Profesor en UNAM y en UP. Especialista en temas electorales.

Intercampaña

Vaya dilema el que enfrentarán las autoridades electorales, cuando en sus afanes el presidente arremeta de nuevo en contra de los adversarios políticos del oficialismo.

El jueves pasado, él y las aspirantes presidenciales concluyeron las precampañas oficiales, las que sí están permitidas por la normativa vigente y debieron ser las únicas. Algunas coincidencias para destacar: se trató, de procesos partidarios con precandidaturas únicas, sin competencia interna, con amplia exposición abierta a todo el público y no solo a las militancias de los partidos postulantes, una especie de campañas adelantadas; las y el precandidato decidieron cierres en entidades que son bastiones de sus partidos y donde tienen públicos amplios y votantes seguros; aun y cuando las precandidaturas ya esbozaron algunos planteamientos, falta conocer a detalle las propuestas que defenderán.

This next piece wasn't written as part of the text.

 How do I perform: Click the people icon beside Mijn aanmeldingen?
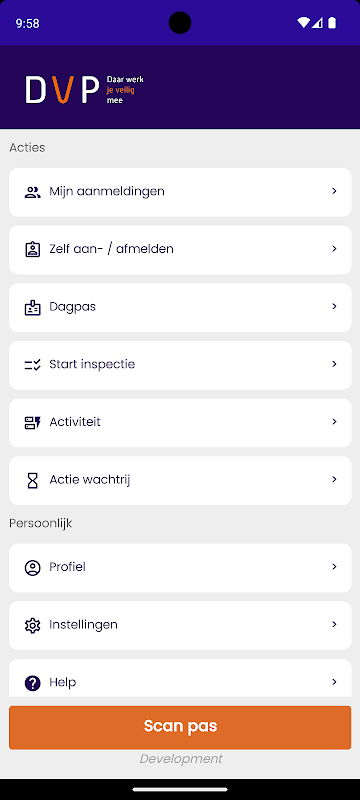pos(33,192)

Hay, también, algunos matices: Claudia Sheinbaum avanza proponiendo una línea de continuidad, una especie de segundo piso de la 4T, al tiempo que se proclamó vencedora de la precampaña, lo cual pareciera irrelevante, a no ser por los efectos que se genera en la percepción ciudadana y en la narrativa que insiste en colocarla como vencedora antes de que inicie el juego definitivo; Xóchitl Gálvez, en los últimos días, particularmente en el evento de cierre en la Arena Ciudad de México, retomó el discurso y el talante que le permitió ganar el proceso interno de la alianza opositora, evidenciando un relanzamiento de su candidatura; mientras que Jorge Álvarez Máynez, gran tribuno y candidato repentino, pronunció un discurso que, en algunos apartados, nada tiene que ver con la nueva política que dice promover MC, y sí muchas similitudes con la vieja política.

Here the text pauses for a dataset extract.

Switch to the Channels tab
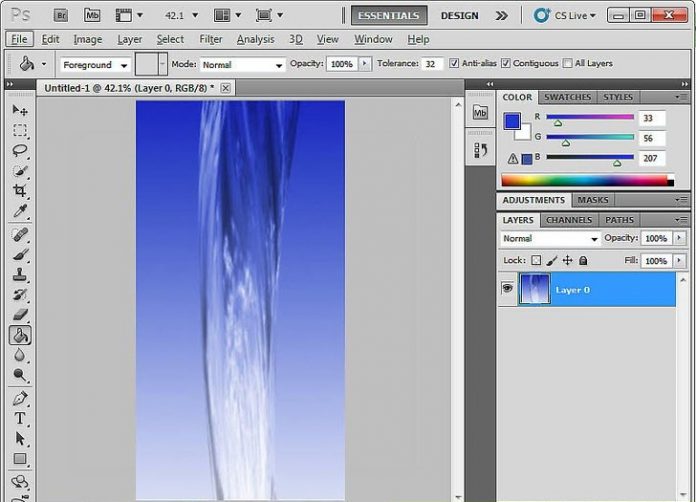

Estamos a 131 días de distancia de la cita con las urnas y, más allá de la feria de cifras que presentan las encuestas, las candidaturas presidenciales ya están definidas. Corre, ahora, una especie de limbo electoral, la llamada intercampaña, un espacio de 42 días, en el que partidos y precandidaturas están obligados a abstenerse de realizar actos públicos de proselitismo, colocar spots, desplegar campañas en redes sociales, pintas de bardas o colocación de espectaculares. Podrán realizar reuniones de planeación y seguimiento con sus equipos, además de atender algunas entrevistas individuales, mientras que sus partidos solo podrán usar los tiempos oficiales del Estado, en ejercicio de sus prerrogativas, para difundir propaganda genérica.

Será, en cambio, el presidente de la República, quien estará nuevamente en el centro de la deliberación pública con la presentación del paquete de reformas constitucionales que presentará el próximo 5 de febrero, definiendo la agenda de las semanas por venir, sabiendo que sus iniciativas no tienen viabilidad para su aprobación porque los grupos parlamentarios que le son afines no suman mayorías calificadas, pero es un hecho que le redituará beneficios invaluables porque él sí podrá hablar y debatir en plena intercampaña y avanzar en la implementación de la estrategia de campaña que definió en su plan C.

Vaya dilema el que enfrentarán las autoridades electorales, cuando en sus afanes el presidente arremeta de nuevo en contra de los adversarios políticos del oficialismo. Sus argumentos para lastimar y destrozar a los organismos autónomos son inaceptables por la regresión democrática que significan y por los mensajes autoritarios que implican, pero son eficaces frente a los propósitos electorales que persigue.

Ya vimos en el pasado la pertinencia de las medidas cautelares dictadas por el Instituto Nacional Electoral, pero también las extrañas vacilaciones del Tribunal Electoral en asuntos relevantes y, sobre todo, las reacciones del primer mandatario y su desapego constante a las normas constitucionales que impulsó desde la oposición y que le establecen restricciones claras para no intervenir en las elecciones.